The Corrected QT Interval (QTc) is a clinical measurement used in cardiology to account for the influence of heart rate on the QT interval observed on an electrocardiogram (ECG). The QT interval represents the time between the onset of ventricular depolarization (Q wave) and the end of ventricular repolarization (T wave). Because the QT interval varies with heart rate, the corrected QT (QTc) provides a standardized value that allows meaningful comparison across patients and conditions.
QTc is crucial in evaluating the risk of life-threatening arrhythmias, especially Torsades de Pointes, ventricular tachycardia, and sudden cardiac death. It is commonly used in clinical practice to monitor patients on medications that can prolong repolarization, as well as in inherited cardiac channelopathies.
Normal Ranges / Interpretation
Normal QTc values differ slightly between men and women, but in general:
| Population | Normal QTc (ms) | Borderline | Prolonged |
|---|---|---|---|
| Men | < 440 | 440–460 | > 460 |
| Women | < 460 | 460–480 | > 480 |
| High risk (both sexes) | > 500 ms is strongly associated with increased risk of Torsades de Pointes | ||
A shortened QTc (< 350 ms) is also clinically significant, associated with short QT syndrome and increased risk of atrial and ventricular arrhythmias.
Calculation Methods
Several formulas have been developed to correct the QT interval for heart rate:
- Bazett’s Formula: QTc = QT / √RR
Most commonly used, but overestimates QTc at high heart rates and underestimates at low heart rates. - Fridericia’s Formula: QTc = QT / (RR)1/3
Improved accuracy at extremes of heart rate compared to Bazett’s. - Framingham Formula: QTc = QT + 0.154 × (1 − RR)
Derived from population data, less widely used but more precise at moderate rates. - Hodges Formula: QTc = QT + 1.75 × (HR − 60)
Simpler calculation, sometimes applied in research or automated systems.
Where QT is measured in milliseconds and RR is the interval between consecutive R waves in seconds.
Clinical Significance
QTc measurement is central to cardiovascular risk assessment. Its clinical significance includes:
- Drug safety monitoring: Many antiarrhythmics, antibiotics (e.g., macrolides, fluoroquinolones), antipsychotics, and antidepressants prolong QTc. Regular monitoring helps prevent arrhythmic complications.
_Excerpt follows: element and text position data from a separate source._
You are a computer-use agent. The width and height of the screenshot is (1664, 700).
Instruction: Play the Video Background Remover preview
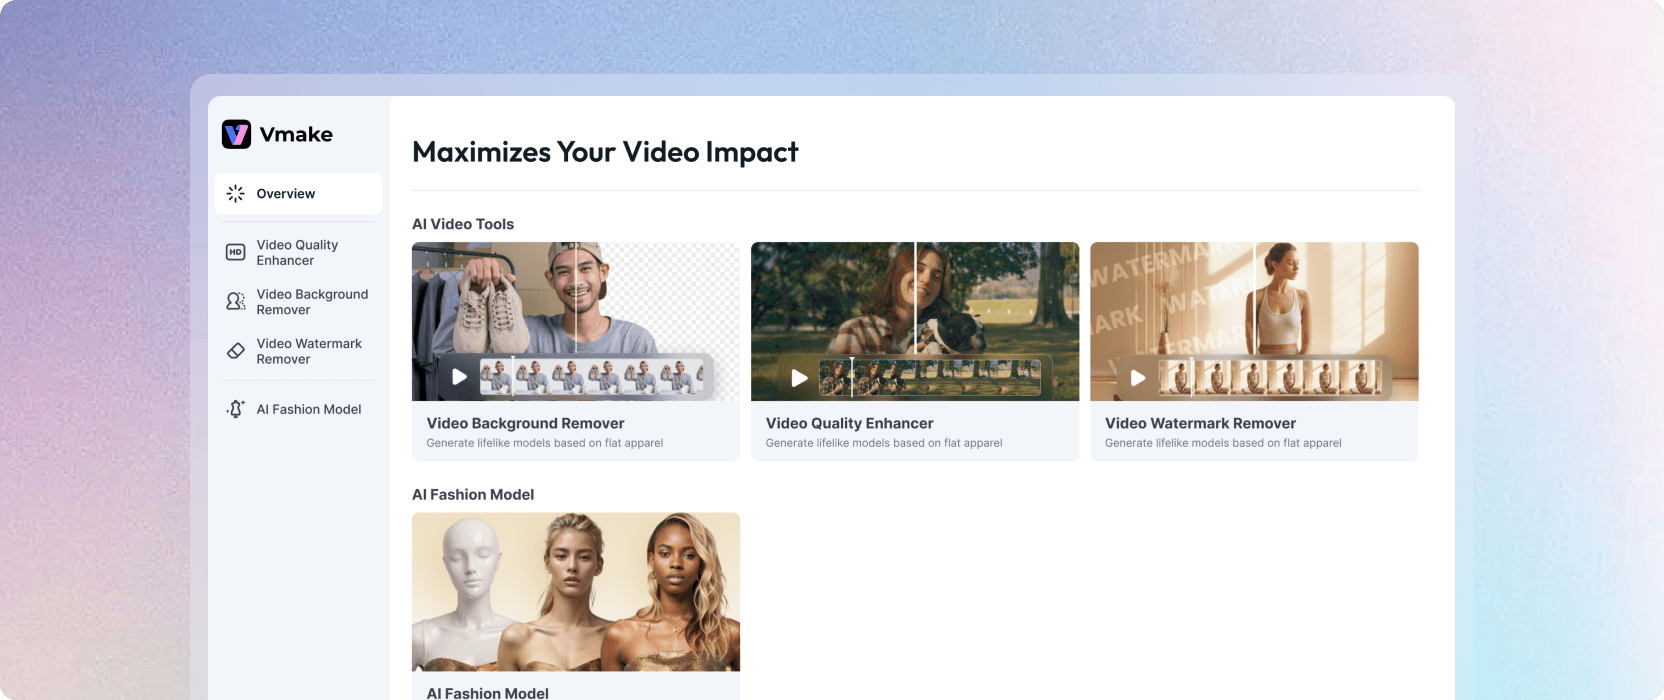coord(459,377)

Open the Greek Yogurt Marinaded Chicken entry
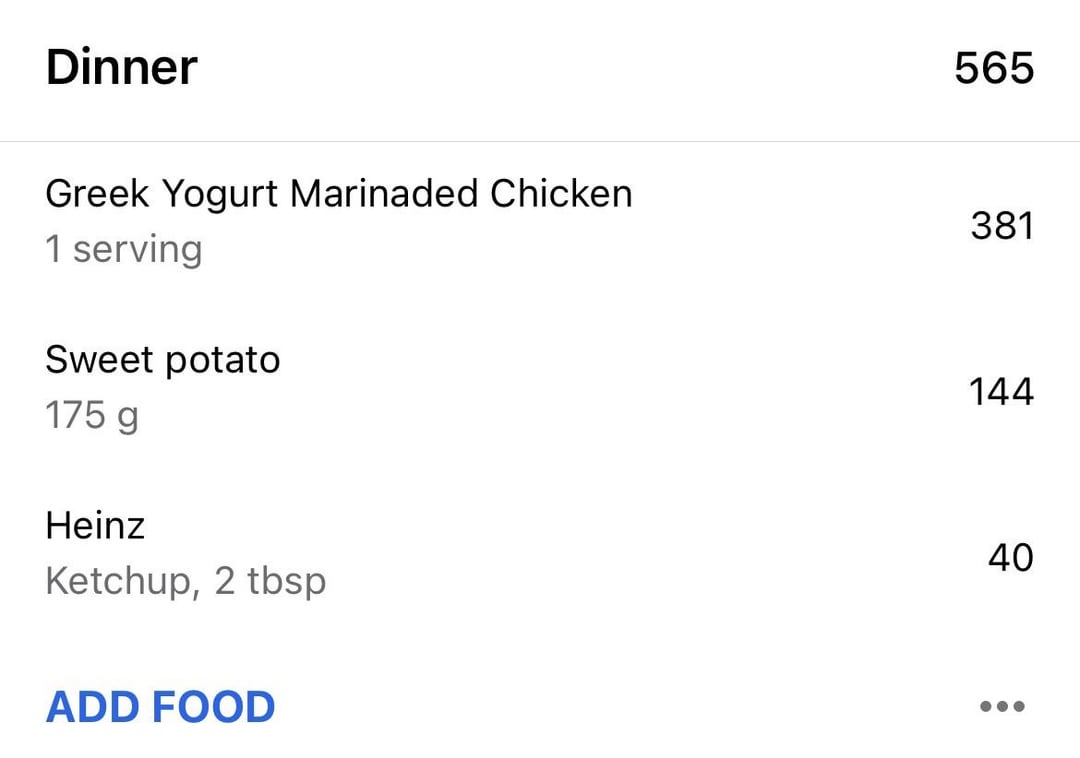click(338, 194)
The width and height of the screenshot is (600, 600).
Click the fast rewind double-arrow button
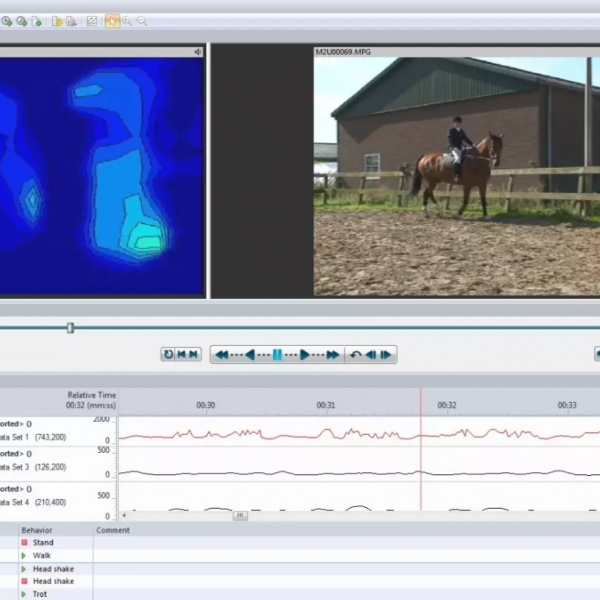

- Inherited syndromes: Long QT syndrome (LQTS) and short QT syndrome are genetic channelopathies associated with sudden cardiac death, especially in young individuals.
- Risk stratification: QTc prolongation is a marker of increased risk for ventricular arrhythmias and is used in making decisions about implantable cardioverter-defibrillators (ICDs).
- Critical care: Electrolyte imbalances (hypokalemia, hypomagnesemia, hypocalcemia) that prolong QTc require rapid identification and treatment.
- Regulatory relevance: QTc monitoring is mandated in drug development trials to ensure cardiac safety of new medications.
Indications for Use
QTc should be measured and interpreted in the following situations:
- Patients presenting with syncope, palpitations, or seizures of unknown origin.
- Routine ECG evaluation in patients on QT-prolonging medications.
- Screening for congenital long QT syndrome, especially with family history of sudden cardiac death.
- Monitoring during electrolyte disturbances or metabolic crises.
- Hospitalized or critically ill patients receiving multiple medications with arrhythmogenic potential.
Limitations
While valuable, QTc has limitations:
- Formula variability: Different correction methods yield different results, and none is perfect across all heart rates.
- Measurement error: Manual measurement of the QT interval is prone to interobserver variability. Automated ECG systems may miscalculate QT in abnormal waveforms.
- Heart rate dependence: Despite correction, QTc remains less reliable in extreme tachycardia or bradycardia.
- Clinical context required: A prolonged QTc does not always indicate pathology, and a normal QTc does not rule out arrhythmic risk.